Colgan doesn't acknowledge Closson's analysis directly in her post, but she promotes the post on Google+, writing: "I posted a new blog explaining when In-Memory is installed, enabled & used, just in case @kevinclosson has you totally confused."
Indeed, Closson has turned out four posts on the feature, including a Monday response to Colgan's blog that maintains that "you can trigger In-Memory Column Store feature usage with the default INMEMORY_* parameter settings."
The flap comes amid rising software audit activity by vendors and increasing licensing complexity, as practitioners deploy more multi-core processors and virtualization technologies. Confusion is only mounting for software managers as they try to align what they have installed with exactly what they're entitled to use according to contracts.
Customers often face "true up" fees and penalties after software audits, whether they're using the features in question or not, according to Dawson Stoops, co-founder and VP of Express Metrix, a software asset management system vendor.
"Compliance is not based on usage of applications. It's based on installation," Stoops said during a recent InformationWeek audio cast titled "How To Survive A Software Audit.
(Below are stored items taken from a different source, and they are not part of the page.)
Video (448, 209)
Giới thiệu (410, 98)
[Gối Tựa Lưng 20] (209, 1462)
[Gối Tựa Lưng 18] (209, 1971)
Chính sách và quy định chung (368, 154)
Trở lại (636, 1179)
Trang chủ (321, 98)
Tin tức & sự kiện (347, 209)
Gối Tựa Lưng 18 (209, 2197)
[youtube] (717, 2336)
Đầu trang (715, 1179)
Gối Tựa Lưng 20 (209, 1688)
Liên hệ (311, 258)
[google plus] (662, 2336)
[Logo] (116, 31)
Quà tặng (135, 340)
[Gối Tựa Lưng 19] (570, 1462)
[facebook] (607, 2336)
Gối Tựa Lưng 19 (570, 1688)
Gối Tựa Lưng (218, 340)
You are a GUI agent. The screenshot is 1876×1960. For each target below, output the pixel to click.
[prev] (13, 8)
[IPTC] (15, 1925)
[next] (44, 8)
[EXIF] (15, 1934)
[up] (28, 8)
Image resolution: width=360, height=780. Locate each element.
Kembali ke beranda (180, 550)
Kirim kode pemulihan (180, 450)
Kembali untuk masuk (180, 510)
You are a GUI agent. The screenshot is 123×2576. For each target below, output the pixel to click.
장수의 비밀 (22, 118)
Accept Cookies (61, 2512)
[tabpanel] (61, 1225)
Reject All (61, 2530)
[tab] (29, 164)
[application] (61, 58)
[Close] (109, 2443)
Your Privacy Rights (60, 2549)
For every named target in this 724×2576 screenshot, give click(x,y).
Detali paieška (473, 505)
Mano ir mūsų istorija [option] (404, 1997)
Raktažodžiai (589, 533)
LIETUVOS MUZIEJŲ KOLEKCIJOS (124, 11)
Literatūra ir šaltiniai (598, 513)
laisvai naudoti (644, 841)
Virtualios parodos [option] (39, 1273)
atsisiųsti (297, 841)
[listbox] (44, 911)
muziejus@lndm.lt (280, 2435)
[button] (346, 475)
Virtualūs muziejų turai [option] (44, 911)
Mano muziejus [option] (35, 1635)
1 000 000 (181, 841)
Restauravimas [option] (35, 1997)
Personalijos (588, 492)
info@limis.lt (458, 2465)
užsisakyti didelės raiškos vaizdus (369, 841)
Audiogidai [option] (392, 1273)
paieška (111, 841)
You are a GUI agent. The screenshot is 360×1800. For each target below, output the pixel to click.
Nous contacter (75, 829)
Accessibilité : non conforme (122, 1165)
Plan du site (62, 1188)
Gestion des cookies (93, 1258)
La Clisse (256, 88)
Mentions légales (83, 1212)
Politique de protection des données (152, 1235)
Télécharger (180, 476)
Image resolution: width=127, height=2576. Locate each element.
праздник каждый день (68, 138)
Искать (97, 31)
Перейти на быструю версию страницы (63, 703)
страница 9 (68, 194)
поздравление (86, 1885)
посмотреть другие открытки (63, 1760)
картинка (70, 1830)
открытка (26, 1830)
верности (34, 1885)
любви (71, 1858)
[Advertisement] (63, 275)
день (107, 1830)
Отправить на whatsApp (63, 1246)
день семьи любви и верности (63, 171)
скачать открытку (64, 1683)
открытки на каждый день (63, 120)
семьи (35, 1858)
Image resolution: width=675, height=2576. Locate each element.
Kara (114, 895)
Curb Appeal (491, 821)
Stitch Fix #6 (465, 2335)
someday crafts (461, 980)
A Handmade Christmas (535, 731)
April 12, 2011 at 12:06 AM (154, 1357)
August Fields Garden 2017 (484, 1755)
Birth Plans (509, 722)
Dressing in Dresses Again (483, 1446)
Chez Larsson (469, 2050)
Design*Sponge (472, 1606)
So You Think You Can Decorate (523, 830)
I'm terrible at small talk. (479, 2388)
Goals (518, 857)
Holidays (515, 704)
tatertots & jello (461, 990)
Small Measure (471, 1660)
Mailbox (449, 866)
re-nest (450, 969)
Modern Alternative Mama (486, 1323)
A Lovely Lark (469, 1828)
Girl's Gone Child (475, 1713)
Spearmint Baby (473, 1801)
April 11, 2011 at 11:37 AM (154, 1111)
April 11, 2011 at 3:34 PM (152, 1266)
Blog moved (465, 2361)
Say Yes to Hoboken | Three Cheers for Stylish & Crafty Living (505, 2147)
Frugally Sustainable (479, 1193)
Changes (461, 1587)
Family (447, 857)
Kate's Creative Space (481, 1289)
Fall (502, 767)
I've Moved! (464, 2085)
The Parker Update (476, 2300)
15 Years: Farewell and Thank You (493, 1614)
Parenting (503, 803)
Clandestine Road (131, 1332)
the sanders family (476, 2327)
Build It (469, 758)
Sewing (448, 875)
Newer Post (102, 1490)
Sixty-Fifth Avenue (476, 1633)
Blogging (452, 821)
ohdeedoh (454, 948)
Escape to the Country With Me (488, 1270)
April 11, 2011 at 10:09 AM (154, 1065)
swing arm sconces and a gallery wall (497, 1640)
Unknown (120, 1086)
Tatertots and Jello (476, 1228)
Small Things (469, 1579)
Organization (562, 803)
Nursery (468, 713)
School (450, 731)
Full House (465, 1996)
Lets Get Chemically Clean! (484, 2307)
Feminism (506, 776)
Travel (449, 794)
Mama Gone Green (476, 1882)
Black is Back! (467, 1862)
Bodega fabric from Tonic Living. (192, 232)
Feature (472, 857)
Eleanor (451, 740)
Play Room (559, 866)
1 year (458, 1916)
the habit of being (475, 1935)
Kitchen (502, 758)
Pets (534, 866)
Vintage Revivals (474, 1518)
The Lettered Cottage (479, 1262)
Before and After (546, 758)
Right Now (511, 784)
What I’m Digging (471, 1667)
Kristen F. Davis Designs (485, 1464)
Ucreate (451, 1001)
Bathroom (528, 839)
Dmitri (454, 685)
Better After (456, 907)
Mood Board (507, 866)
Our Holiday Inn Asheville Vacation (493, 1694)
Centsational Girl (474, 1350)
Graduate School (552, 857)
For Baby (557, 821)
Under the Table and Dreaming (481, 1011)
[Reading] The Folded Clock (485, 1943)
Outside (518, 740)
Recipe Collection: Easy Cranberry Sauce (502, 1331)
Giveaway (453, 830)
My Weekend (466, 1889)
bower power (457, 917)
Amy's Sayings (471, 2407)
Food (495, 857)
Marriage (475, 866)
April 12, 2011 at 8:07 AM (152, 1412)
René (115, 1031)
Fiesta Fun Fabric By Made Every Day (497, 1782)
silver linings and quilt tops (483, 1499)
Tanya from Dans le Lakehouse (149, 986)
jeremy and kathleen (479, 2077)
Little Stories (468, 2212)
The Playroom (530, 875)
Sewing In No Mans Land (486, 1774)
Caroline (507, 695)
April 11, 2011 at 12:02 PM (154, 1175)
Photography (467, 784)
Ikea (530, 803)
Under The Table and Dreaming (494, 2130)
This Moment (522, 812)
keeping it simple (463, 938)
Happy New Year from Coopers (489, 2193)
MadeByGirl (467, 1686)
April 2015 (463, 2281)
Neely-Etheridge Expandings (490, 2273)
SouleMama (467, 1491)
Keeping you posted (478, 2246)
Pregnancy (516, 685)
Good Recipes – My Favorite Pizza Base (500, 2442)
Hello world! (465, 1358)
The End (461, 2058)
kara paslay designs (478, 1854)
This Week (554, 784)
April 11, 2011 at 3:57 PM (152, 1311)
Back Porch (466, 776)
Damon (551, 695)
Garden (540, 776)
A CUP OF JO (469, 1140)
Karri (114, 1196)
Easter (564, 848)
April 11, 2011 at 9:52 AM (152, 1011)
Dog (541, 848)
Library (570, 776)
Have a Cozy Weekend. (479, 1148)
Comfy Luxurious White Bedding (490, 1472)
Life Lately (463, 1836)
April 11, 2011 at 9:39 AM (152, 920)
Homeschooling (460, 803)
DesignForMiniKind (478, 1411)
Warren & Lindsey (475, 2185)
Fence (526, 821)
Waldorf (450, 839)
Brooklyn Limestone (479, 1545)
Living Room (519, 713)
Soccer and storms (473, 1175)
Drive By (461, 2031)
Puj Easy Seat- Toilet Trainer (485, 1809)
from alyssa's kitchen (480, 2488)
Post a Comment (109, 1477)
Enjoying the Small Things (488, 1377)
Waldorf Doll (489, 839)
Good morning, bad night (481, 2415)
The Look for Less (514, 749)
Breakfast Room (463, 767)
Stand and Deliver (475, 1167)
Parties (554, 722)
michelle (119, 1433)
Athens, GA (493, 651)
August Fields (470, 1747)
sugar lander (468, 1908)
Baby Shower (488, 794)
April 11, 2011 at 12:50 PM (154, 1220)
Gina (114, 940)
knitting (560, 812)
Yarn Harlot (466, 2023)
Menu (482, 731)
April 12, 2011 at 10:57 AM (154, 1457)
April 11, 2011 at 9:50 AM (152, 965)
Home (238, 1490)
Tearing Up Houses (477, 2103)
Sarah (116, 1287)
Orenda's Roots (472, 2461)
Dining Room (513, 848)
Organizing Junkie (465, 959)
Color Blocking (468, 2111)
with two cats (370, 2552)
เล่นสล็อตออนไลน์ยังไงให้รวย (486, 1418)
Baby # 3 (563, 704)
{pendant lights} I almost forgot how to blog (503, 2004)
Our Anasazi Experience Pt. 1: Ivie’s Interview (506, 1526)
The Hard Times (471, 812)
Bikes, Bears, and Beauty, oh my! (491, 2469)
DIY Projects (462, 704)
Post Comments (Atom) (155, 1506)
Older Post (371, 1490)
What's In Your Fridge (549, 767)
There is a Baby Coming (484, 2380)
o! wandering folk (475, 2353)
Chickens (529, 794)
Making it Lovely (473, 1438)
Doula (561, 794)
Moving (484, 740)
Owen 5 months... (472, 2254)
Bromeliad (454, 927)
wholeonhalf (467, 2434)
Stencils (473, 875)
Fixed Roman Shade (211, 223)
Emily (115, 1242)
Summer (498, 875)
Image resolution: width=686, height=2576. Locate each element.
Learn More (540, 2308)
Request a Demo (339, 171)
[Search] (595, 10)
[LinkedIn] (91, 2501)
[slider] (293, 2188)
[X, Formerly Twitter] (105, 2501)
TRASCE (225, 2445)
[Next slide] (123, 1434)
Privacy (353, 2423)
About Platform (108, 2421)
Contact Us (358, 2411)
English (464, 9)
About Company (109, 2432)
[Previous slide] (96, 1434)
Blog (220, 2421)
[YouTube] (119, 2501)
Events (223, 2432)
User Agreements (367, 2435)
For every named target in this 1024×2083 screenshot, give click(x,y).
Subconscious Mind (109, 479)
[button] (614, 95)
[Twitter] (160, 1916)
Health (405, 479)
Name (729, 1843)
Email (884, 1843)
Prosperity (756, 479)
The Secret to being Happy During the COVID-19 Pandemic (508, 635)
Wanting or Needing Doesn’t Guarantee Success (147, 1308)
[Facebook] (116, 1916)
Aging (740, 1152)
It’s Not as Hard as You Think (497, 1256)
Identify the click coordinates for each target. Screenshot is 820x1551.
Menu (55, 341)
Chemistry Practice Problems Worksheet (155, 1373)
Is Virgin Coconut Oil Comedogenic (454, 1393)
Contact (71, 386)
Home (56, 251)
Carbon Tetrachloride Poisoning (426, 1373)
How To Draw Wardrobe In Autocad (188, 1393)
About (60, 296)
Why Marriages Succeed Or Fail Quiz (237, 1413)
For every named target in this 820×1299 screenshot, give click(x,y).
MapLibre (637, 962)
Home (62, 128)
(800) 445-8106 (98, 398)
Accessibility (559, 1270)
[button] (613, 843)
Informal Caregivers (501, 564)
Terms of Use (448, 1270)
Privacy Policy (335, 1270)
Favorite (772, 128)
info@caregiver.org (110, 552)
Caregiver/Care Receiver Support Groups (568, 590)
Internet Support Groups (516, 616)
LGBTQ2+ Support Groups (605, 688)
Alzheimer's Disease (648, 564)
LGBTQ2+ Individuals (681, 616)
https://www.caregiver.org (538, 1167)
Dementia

In the case of Oracle Database In-Memory, it's a feature that you "can't unlink or choose not to install," Colgan writes in her blog.
“Oracle customers cannot cite blog posts when being audited," cautioned Mark Flynn, CEO of the Campaign for Clear Licensing, a UK-based organization that's championing improvements in software licensing and auditing practices. "Oracle may be suggesting you only need to pay for [Database In-Memory] if you activate it, yet typical Oracle contracts state it will be based on being installed and running."
Flynn said organizations should take steps to ensure that they minimize their exposure to unplanned software spending and audit penalties by, among other steps, educating their Oracle DBAs on the consequences of their actions and ensuring that agreed-upon compliance measures and metrics are embedded into contracts.